Records provided:

# # # # # # #

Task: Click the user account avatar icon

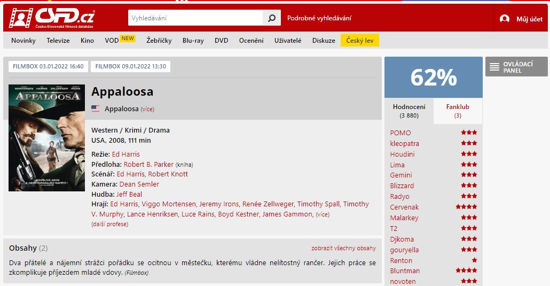Action: click(505, 19)
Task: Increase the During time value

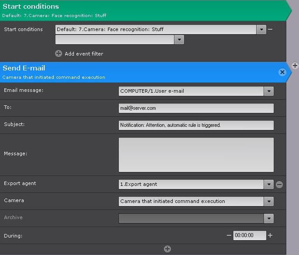Action: (x=270, y=235)
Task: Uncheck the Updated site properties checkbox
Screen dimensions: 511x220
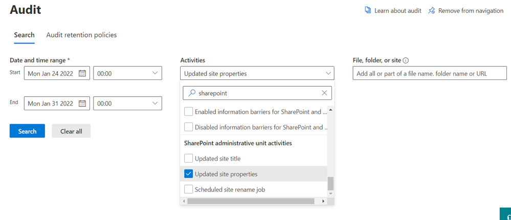Action: click(x=189, y=174)
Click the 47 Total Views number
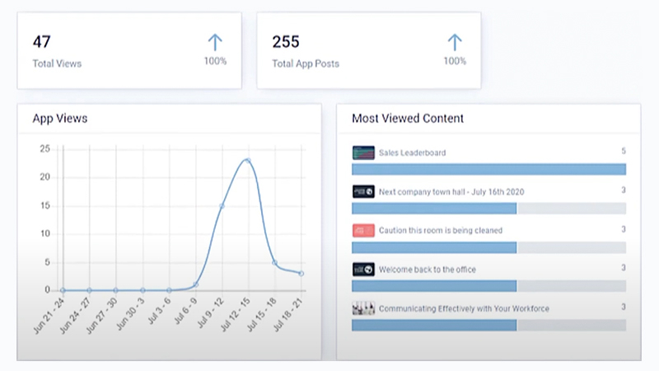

# # # # # # #

Work order: For this copy, leave pictures out and reproduce the lines from the one bearing "Screen dimensions: 511x220" through the final line of the listing above, both ends included.

Output below:
Screen dimensions: 511x220
Action: click(x=189, y=174)
Click the 47 Total Views number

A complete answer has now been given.